## STUDY MATERIAL
━━━━━━━━━━━━━━━━━━━━
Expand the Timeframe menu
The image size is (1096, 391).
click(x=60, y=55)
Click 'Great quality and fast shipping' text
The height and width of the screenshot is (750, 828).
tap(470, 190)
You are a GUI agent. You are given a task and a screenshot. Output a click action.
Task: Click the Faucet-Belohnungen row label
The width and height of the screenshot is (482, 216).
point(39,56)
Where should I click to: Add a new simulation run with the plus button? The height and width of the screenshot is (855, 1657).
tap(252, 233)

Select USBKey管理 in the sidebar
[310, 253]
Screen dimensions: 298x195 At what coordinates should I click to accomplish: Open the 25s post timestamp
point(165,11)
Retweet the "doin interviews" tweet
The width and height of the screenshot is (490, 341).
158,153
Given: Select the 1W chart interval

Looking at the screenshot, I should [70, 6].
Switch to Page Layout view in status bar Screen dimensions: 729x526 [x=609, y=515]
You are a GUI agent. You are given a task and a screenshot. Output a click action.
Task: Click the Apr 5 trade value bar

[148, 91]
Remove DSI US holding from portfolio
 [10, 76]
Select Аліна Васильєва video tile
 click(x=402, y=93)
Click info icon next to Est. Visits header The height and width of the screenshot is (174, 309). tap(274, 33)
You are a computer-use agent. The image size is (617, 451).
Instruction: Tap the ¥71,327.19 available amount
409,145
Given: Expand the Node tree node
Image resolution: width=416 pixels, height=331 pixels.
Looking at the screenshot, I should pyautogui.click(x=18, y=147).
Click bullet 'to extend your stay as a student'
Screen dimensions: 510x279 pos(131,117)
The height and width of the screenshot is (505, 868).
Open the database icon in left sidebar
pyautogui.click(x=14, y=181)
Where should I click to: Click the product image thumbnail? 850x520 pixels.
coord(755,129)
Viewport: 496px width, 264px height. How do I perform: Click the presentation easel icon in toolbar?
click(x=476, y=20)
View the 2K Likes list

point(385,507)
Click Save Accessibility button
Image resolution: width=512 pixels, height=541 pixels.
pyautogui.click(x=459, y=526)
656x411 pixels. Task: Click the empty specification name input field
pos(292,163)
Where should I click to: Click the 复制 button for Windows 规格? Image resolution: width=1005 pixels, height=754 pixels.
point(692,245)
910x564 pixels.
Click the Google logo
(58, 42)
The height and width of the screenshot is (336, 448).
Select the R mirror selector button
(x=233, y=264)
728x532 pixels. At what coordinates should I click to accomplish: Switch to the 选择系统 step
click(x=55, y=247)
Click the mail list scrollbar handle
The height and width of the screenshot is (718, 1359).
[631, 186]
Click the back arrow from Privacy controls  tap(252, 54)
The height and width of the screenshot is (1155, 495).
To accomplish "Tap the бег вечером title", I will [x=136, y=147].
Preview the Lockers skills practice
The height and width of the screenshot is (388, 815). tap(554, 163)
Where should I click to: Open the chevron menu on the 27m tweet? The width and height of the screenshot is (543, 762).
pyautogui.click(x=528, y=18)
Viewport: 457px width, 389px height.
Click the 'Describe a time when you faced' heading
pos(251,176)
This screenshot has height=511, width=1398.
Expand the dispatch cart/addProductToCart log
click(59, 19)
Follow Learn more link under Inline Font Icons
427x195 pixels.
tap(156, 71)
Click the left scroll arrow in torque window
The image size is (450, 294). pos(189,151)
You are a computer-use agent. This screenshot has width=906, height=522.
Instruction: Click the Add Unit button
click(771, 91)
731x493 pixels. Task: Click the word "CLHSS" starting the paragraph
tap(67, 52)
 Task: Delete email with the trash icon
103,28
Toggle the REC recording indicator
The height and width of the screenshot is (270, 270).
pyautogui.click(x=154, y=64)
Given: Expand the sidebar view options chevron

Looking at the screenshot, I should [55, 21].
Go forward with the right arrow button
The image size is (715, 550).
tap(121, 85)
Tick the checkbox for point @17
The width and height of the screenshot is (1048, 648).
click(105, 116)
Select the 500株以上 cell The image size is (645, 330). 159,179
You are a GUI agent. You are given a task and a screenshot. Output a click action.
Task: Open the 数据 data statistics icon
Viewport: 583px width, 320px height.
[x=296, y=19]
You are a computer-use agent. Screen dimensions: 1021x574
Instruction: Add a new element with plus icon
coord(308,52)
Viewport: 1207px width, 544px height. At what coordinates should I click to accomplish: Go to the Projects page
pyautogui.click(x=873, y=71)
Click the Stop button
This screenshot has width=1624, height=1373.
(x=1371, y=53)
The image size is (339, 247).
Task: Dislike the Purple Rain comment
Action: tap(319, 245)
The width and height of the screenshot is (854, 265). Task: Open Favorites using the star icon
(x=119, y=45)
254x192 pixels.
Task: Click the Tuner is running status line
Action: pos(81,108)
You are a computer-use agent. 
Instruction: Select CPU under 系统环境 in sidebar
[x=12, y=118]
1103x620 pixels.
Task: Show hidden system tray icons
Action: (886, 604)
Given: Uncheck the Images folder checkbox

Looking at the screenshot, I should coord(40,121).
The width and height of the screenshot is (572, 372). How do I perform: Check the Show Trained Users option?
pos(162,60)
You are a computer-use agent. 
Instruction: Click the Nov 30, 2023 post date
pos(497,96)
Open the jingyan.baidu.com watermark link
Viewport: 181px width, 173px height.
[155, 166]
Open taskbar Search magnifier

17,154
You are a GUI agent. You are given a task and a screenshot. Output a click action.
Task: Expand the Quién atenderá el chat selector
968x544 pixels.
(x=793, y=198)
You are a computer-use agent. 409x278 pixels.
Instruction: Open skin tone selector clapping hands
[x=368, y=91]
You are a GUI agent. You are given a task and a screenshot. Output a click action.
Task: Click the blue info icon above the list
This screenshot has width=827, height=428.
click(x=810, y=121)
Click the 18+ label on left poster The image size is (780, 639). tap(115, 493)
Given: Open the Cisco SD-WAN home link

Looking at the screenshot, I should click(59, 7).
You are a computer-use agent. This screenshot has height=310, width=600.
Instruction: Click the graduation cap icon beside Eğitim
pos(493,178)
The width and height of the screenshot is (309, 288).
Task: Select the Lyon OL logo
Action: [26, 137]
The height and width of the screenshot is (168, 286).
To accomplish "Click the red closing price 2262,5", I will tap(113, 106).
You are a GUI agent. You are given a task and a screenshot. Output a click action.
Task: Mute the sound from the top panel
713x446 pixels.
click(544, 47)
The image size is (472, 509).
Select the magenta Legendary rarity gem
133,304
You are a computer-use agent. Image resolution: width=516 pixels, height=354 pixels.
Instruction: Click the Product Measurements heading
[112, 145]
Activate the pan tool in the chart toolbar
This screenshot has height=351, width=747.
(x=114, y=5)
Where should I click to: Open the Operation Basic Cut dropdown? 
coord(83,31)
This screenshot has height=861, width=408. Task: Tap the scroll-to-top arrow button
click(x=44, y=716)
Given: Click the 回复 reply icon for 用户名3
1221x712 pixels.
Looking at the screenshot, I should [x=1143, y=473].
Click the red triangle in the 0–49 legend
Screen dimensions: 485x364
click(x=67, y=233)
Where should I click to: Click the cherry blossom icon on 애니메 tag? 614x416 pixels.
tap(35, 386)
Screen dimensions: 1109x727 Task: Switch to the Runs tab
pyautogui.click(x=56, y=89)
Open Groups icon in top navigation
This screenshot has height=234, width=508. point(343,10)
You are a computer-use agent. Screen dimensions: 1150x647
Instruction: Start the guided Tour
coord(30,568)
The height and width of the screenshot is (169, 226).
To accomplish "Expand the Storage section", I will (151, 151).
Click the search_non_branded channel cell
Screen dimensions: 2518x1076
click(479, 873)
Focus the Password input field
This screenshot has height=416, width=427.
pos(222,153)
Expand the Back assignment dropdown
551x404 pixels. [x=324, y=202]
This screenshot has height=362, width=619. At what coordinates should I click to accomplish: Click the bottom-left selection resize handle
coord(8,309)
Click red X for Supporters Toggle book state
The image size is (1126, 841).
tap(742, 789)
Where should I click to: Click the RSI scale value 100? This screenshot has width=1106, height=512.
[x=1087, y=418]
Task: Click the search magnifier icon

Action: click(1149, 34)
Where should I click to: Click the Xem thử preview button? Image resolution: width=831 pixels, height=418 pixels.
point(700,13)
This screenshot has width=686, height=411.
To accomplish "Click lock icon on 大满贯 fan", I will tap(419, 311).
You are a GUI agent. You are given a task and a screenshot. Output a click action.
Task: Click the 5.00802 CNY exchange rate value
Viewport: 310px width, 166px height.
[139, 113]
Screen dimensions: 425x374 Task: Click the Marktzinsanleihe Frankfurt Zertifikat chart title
━━━━━━━━━━━━━━━━━━━━
## WHAT THE EXERCISE ASKS
The answer must consist of the lines from the one with "Click the search_non_branded channel cell" through the final line of the entries above, exactly as they are, and nothing else.

## ANSWER FOR THIS EXERCISE
Click the search_non_branded channel cell
Screen dimensions: 2518x1076
click(479, 873)
Focus the Password input field
This screenshot has height=416, width=427.
pos(222,153)
Expand the Back assignment dropdown
551x404 pixels. [x=324, y=202]
This screenshot has height=362, width=619. At what coordinates should I click to accomplish: Click the bottom-left selection resize handle
coord(8,309)
Click red X for Supporters Toggle book state
The image size is (1126, 841).
tap(742, 789)
Where should I click to: Click the RSI scale value 100? This screenshot has width=1106, height=512.
[x=1087, y=418]
Task: Click the search magnifier icon

Action: click(1149, 34)
Where should I click to: Click the Xem thử preview button? Image resolution: width=831 pixels, height=418 pixels.
point(700,13)
This screenshot has width=686, height=411.
To accomplish "Click lock icon on 大满贯 fan", I will tap(419, 311).
You are a GUI agent. You are given a task and a screenshot. Output a click action.
Task: Click the 5.00802 CNY exchange rate value
Viewport: 310px width, 166px height.
[139, 113]
Screen dimensions: 425x374 Task: Click the Marktzinsanleihe Frankfurt Zertifikat chart title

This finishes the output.